**Your instructions**.
Below are records; reproduce exactly the lines from the one that has "Click photo icon on 20.2 MB card" through the one that has "Where should I", ends included, and nothing more.

**Dataset extract**.
- - -

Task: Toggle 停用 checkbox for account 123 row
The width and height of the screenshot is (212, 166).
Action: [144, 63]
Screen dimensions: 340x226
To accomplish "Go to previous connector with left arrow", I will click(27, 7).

- - -

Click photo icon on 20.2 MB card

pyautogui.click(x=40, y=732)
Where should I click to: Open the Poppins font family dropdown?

- - -

**Reply**.
Click photo icon on 20.2 MB card

pyautogui.click(x=40, y=732)
Where should I click to: Open the Poppins font family dropdown?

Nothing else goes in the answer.